This afternoon, Voices for Children Economic Stability and Health Policy Coordinator Aubrey Mancuso testified in support of LB 81, which addresses the cliff effect in child care subsidies. The cliff effect refers to a challenge with the structure of our public assistance programs where families receive a small increase in income that results in a benefit loss that the income does not compensate for.
Nebraskans are hard working and have a strong work ethic. Nebraska currently ranks fifth nationally for the highest number of mothers in the workforce and 70% of kids under six have all available parents in the workforce . The child care subsidy program helps make child care affordable for lower income working families who may otherwise be unable to work or afford formal child care.

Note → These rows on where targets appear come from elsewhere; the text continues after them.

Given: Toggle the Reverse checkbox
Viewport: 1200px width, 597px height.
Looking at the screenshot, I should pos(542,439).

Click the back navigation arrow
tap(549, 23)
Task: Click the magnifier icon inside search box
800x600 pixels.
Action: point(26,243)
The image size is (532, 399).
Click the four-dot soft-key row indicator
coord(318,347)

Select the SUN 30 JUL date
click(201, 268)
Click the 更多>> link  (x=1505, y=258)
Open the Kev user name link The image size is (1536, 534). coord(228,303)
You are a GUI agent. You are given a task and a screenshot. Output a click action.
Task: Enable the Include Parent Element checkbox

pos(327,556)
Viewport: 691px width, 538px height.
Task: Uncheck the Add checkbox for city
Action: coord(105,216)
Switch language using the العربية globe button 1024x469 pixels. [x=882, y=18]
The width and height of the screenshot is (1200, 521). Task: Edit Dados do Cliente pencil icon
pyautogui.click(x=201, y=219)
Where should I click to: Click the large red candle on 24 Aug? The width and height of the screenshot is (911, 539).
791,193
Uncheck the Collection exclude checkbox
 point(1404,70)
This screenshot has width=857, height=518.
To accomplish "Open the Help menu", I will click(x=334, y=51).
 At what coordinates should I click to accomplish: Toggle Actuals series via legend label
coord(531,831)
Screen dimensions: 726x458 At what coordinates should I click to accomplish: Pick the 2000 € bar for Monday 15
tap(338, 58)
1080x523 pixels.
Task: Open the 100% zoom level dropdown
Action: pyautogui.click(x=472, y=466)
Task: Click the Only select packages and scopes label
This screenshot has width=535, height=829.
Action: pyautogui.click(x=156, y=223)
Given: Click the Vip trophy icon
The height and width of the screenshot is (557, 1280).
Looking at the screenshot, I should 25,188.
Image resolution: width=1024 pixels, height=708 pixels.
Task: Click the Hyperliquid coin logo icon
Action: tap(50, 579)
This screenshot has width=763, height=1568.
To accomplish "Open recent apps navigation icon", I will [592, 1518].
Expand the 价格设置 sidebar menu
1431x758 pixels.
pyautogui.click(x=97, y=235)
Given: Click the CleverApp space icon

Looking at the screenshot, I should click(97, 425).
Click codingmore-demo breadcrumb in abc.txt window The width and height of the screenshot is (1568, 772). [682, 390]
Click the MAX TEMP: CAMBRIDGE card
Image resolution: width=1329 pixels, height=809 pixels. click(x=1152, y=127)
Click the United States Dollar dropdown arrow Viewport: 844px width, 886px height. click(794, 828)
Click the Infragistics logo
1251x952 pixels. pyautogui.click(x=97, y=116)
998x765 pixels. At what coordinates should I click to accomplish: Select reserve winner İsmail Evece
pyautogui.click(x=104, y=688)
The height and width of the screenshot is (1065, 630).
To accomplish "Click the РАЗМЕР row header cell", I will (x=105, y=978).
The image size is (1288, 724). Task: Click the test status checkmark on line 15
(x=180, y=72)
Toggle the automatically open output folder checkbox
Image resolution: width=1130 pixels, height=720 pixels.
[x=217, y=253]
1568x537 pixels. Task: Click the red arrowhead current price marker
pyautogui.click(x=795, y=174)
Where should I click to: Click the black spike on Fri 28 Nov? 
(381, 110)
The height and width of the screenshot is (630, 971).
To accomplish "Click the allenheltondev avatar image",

In 2002, then-Governor Mike Johanns line-itemed vetoed $4.5 million from the child care assistance program, reducing the eligibility requirement from 185% of the federal poverty level to 120%. This decision was made based on budget considerations, and not on the significant evidence that demonstrates the importance of access to affordable and quality child care. In the decade since this cut, the cost of child care has continued to rise and income eligibility for the program has remained among the lowest in the entire country at 42nd
What Nebraska’s low income eligibility has meant for many lower income working families, and especially for working mothers, is that they are forced to choose between increasing their earning potential or maintaining incomes low enough for child care assistance. Although we have heard this story anecdotally for many years, in 2014 we set out to better understand this challenge by conducting surveys and focus groups with low-income women. Attached to my testimony is a report that compiles the results of these surveys and focus groups. Not surprisingly, the “cliff effect” emerged as a significant challenge for lower income families participating in public assistance programs. A total of 46% of respondents who had participated in public assistance programs had faced the cliff and 55% of those in the child care subsidy program had experienced the cliff. In addition, 52% of those who had faced the cliff had used a coping strategy in order to continue to meet monthly expenses. The most common coping strategy was cutting hours at work, followed by not getting married, not taking a raise, and not accepting a job offer. The cliff effect serves as a disincentive for these positive economic behaviors by cutting families off immediately rather than allowing for a more gradual and realistic transition off of assistance.